Please guide me here, I am sure a step is missing, and thanks in advance for acknowledging me, really appreciate this…

Hey @Glenn, So I tried adding more data to see if that was the issue but it was not. Clearly, something is off but I lack some experience to see where I must amend to move forward. Would really appreciate your guidance as my logic ran out, not sure where to go from here…

I sent over previously details of the storage formats and how the data is presented in the datastore… really would like to see where I am going wrong here at this stage…

thanx loads once more…

@Symbadian only classes that are present are displayed by val.py. If your class is not displayed as a row there are no labelled examples of it in your val set.

@Glenn top of the morning to you pal, I am confused…
Should I run a validation script of something? let me know please. As per the previous conversation. I decided to run more data as an imbalanced dataset may cause issues based on my understanding. With that said, the validation set has a significant amount of data that can be evaluated and processed by the model. Is it possible for you to assist me in understanding a bit further, please?
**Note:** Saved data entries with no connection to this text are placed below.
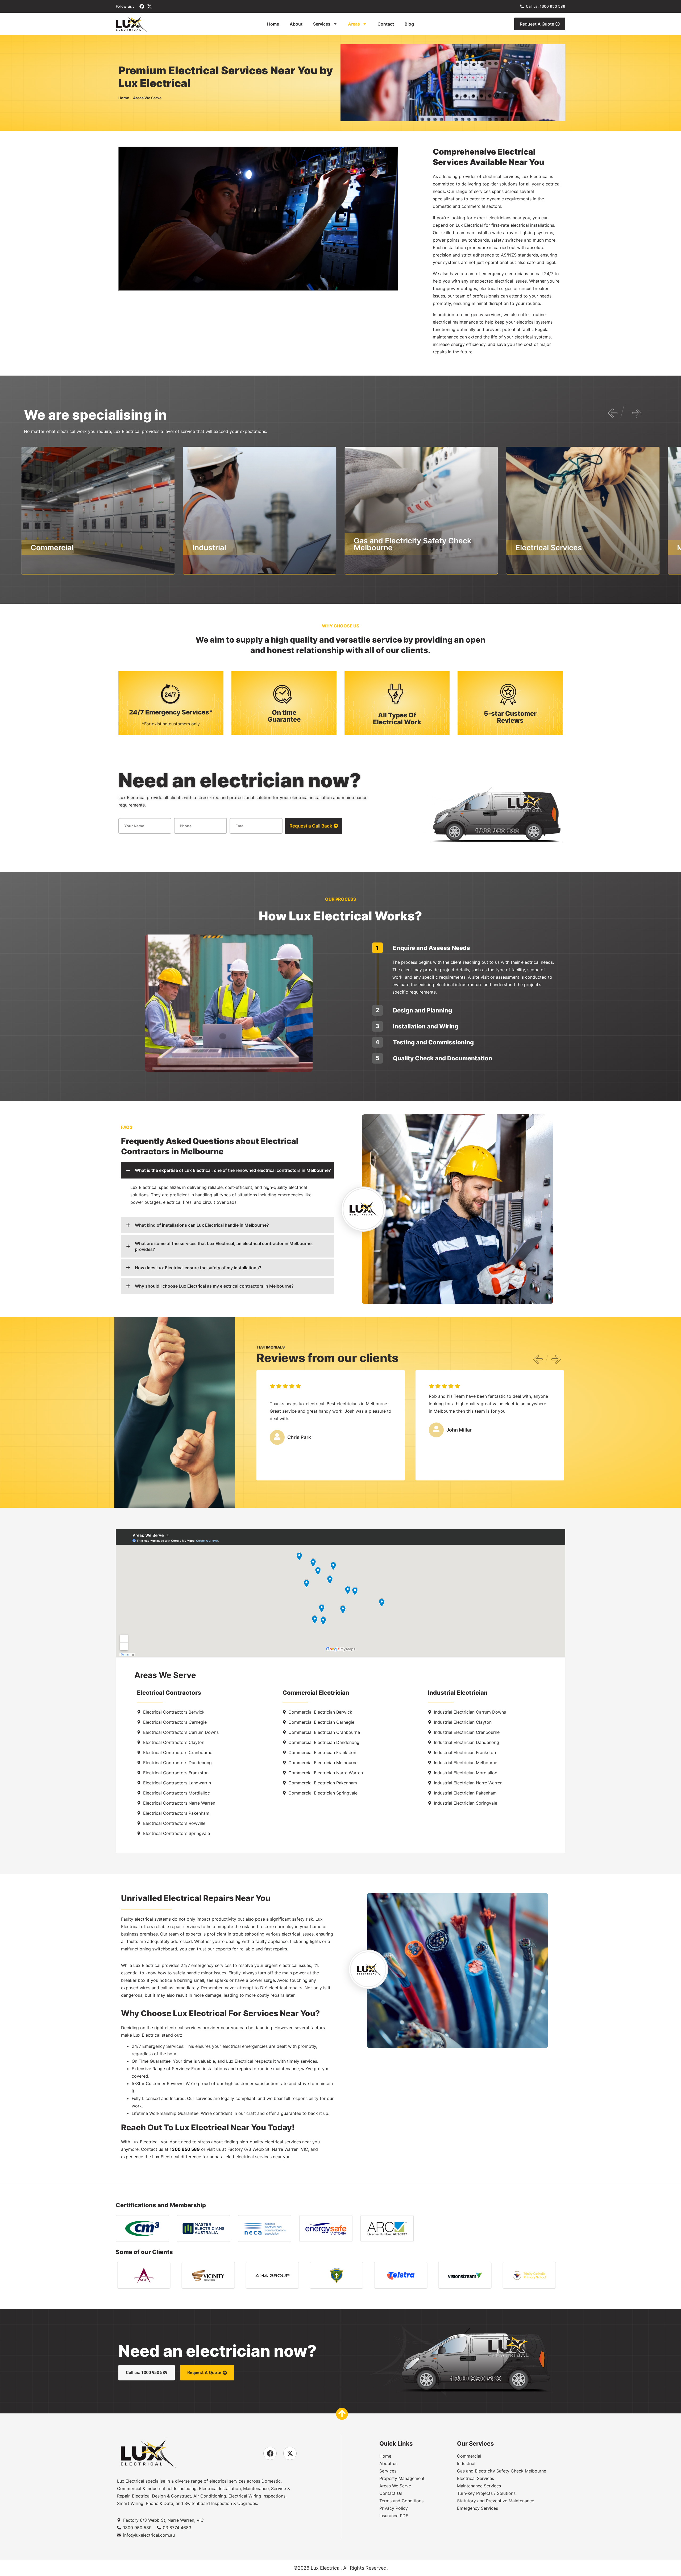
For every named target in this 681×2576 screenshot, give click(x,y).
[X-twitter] (149, 6)
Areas (354, 24)
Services (321, 24)
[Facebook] (141, 6)
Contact (385, 24)
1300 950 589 (185, 2149)
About (296, 24)
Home (273, 24)
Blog (409, 24)
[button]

What I’ve done incorrectly at this stage is puzzling me.

my dataset as per the images

@Symbadian your dataset looks fine. Missing classes in a validation set will not cause any errors but also no metrics will be output for classes that have no labels.

If you want a histogram of your val labels you could switch your val and train sets in your data yaml, start training and then take a look at your labels.png file

Hey @Glenn, top of the morning pal, can you help me to understand what my confusion is with this aspect, please?

Isn’t the validation coming from the specified location?
for example when I investigate the

train: images/train2017

the data inside of that folder has no separation between what is set for training and validation.
it is one folder of data…

So I followed the same perspective with my data for ( - images/Knife_DeployTr ) here

train: images/train2017
  - images/Knife_DeployTr 

What I am saying is, that I am not seeing a validation separation of the data for the original data in the images/train2017 folder.

Is this specified somewhere? and if yes can you guide me, Please??!!??
I have been searching all of the .py and configuration files for such a statement but thus far, my attempts have been futile.

I am sure that I am doing something wrong and my limited knowledge prevents me from detecting what that solution is. Please assist, really willing to learn about these operations.